One is 18 Million Rising. It launched in 2012, during President Obama’s re-election campaign, and at a time when the murder of young black men, like Trayvon Martin, was intensifying debates about identity and politics. Its hope is to create an online hub where young, politically-conscious Asian-Americans might connect, particularly those outside diverse communities like Los Angeles and New York. It is the sort of political home that Laura Li, one of its campaign managers, wished she had in her formative years.

“I grew up slightly disconnected, which is the experience of a lot of Asian-Americans,” says Li, whose parents settled in Silver Spring, Maryland in the mid-1980s.

They ended up working in restaurants and hotels — an existence far removed from the “model minority” myth, which holds that East Asians have been universally successful in America. Growing up, Li described her place in her high school’s ethnic and racial hierarchy as “proximate to whiteness.”

“I think a lot of children of immigrants, we only gather the language to explain our experiences as we grow up, and we begin to understand how our experiences relate to the context in which we grew up,” Li said, echoing Superable’s description of her coming-of-age in Texas. “I would say that Asian-Americans are experiencing a political awakening right now.”

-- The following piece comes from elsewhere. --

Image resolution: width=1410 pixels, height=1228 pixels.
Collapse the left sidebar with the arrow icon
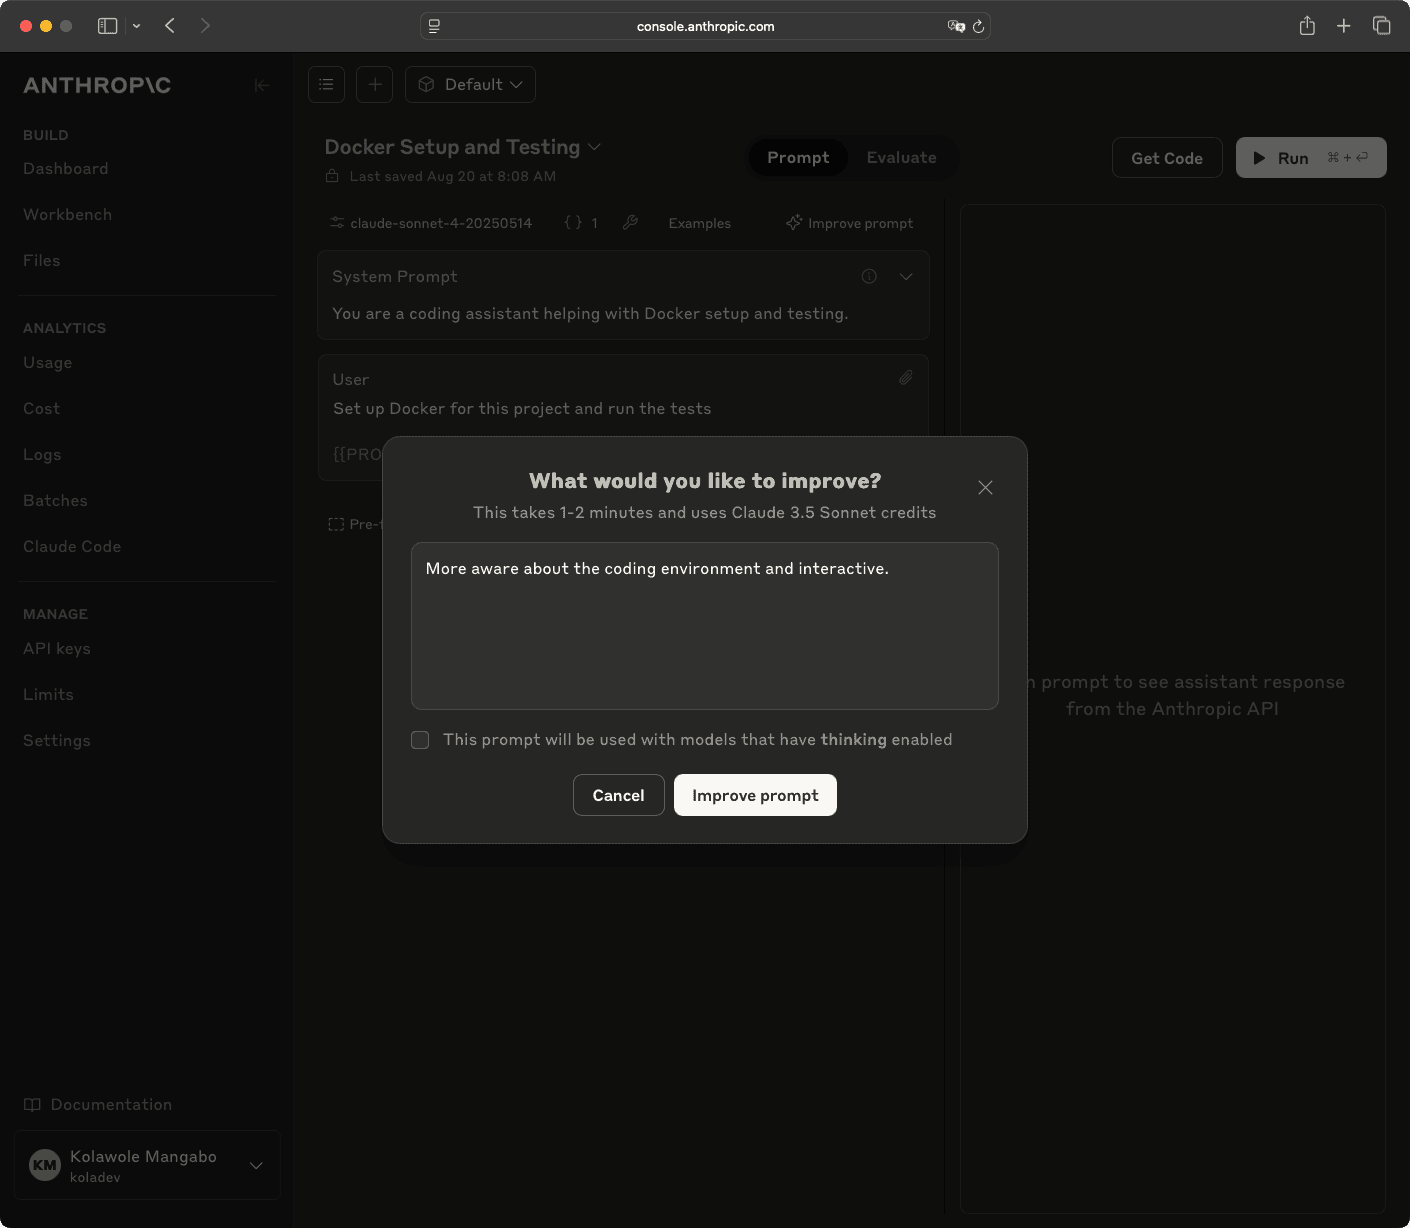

A poster in memory of Vicha Ratanapakdee on display as members of the Thai-American community held a rally against Asian hate crimes in Thai Town in Los Angeles in April
A poster in memory of Vicha Ratanapakdee on display as members of the Thai-American community held a rally against Asian hate crimes in Thai Town in Los Angeles in April © Genaro Molina/Los Angeles Times/Getty

Checking stereotypes

That awakening can be complicated. Superable’s parents, for example, struggled to understand their daughter’s objection to positive stereotypes about hard-working and brainy Asians. “It was hard for them to take the nuance that any racialised stereotype can be harmful because it opens the door to other stereotypes,” she said.

In New York’s June Democratic primary, NY PAD saw some of its favoured candidates for city council prevail, including Julie Won, a Korean-American from Queens, and Shahana Hanif, a Bangladeshi-American from Brooklyn. They are likely to be among a record six Asian-Americans on the 51-seat council.

But NY PAD was strangely silent when it came time to endorse a candidate for mayor even though Andrew Yang, the upwardly mobile son of Taiwanese immigrants, was on the ballot. For months, opinion polls showed Yang leading the race, holding out the possibility he might become the first Asian-American mayor of America’s largest city. Brooklyn borough president Eric Adams won the party’s nomination for the November election.

Still, Superable and some of her progressive friends were not satisfied. In Yang’s moderate policy stances, they saw a politician they believed was still too eager to be the token Asian in a largely white fraternity. Mere representation was not enough for them.

“It’s probably been the most pivotal year of my life,” she explains. “It’s when I found my voice.”